If you have an uncollected judgment against you from a previous foreclosure, credit card, car loan, personal loan, or similar situation, then whichever united credit Recovery Bureau(UCRB) owns the debt can try to collect. Determining that they own the debt and have the right to collect it from you is quite a bit more difficult than it would appear. But of course, this problem does little to prevent collection agencies from calling all day.
The best you can try and do is tell them not to call you anymore. They will have to abide by your demand not to be called, as that is a federal law. The Fair Debt Collection Practices Act states that any communication with a debtor made after the collection agency has been told not to send further communication will be a violation of the Act.
You can also try and have the judgment vacated (or reversed, voided) through the original court. If you were never served with the lawsuit paperwork, then you may have a defense. If the plaintiff violated laws to get the judgment against you, you may have another defense. If the collection agency keeps contacting you after you tell them not to, you may have even another defense.
Of course, depending on the court, the judge, and the collection agency’s attorneys, this may go nowhere and you will just be shot down and the motion to vacate denied. But it costs almost nothing to file the motion and you might get lucky and have the judgment voided immediately. Tactics such as these will also show the collection agency that you are serious about defending the debt and it may cost them more to pursue you than they can ever hope to collect.
If you have a judgment against you or just a lot of debts in collections, you should start by researching your options to settle debt, validate debt, and have the judgment vacated. Applicable federal laws are the Fair Debt Collection Practices Act (FDCPA) and the Fair Credit Reporting Act (FCRA). Look them up, read some plain-English explanations for them, and see what your options are. These laws may also be used as defenses in an effort to stop foreclosure, depending on the circumstances of the case.

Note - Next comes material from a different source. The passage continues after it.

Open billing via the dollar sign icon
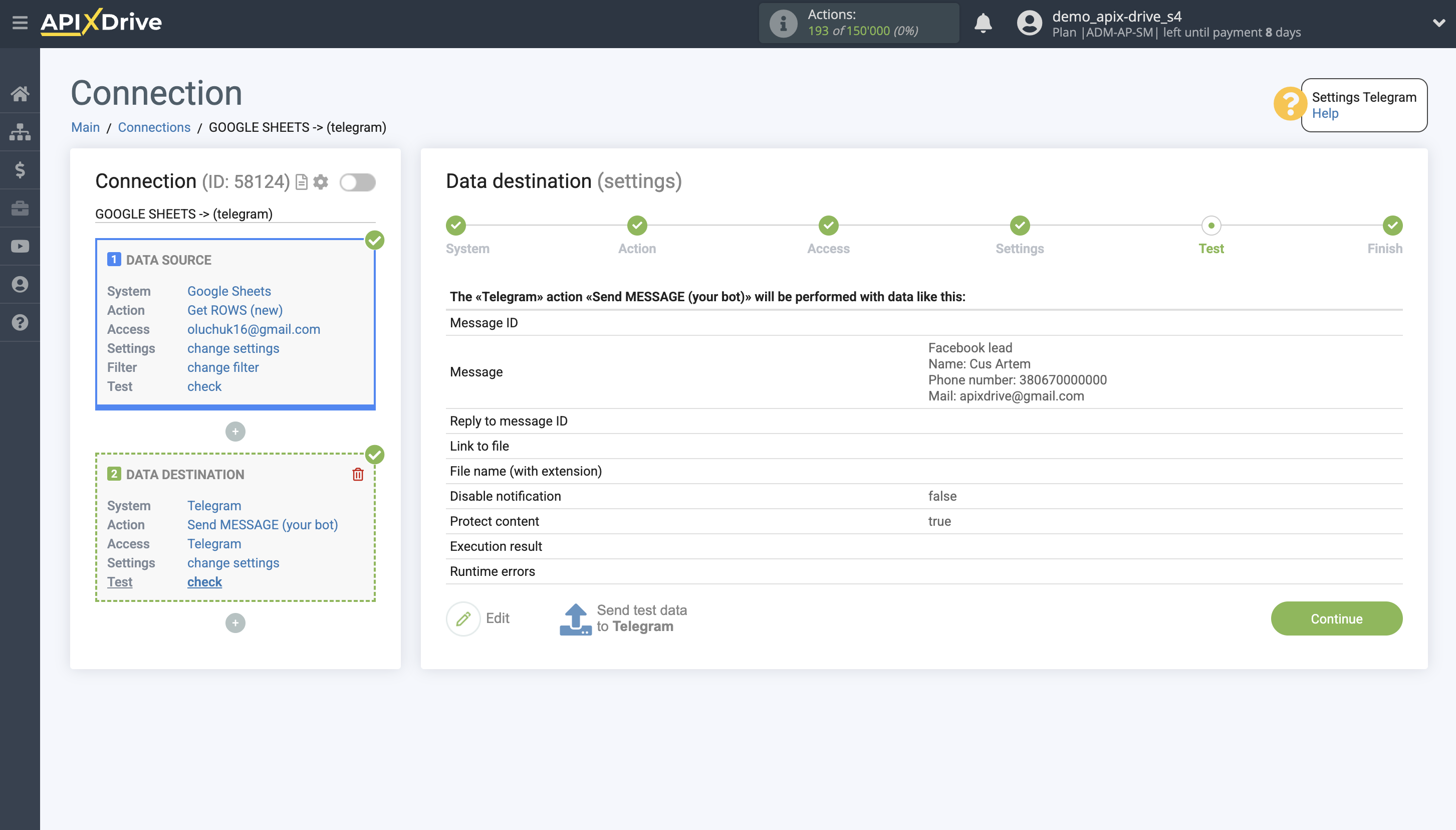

But to begin with you can tell the collection agency right away that you do not want to receive calls from them all day anymore. The company will have to stop calling you, or run the risk of being sued themselves. And they would not want you filing complaints with the state attorney general and the Federal Trade Commission (FTC) for harassment, would they?
Contrary to popular opinion, you do not have to take a foreclosure, credit card judgment, medical bills, other collection attempts, harassing phone calls, and an illegitimate debt lying down. Defend them, make the creditor prove that it owns that debt and is owed that debt, and make it as huge a problem for them to deal with you as you are having dealing with them. When collection agencies know that it will cost them more to go after you than they can hope to receive, they may be willing to settle with you or give up.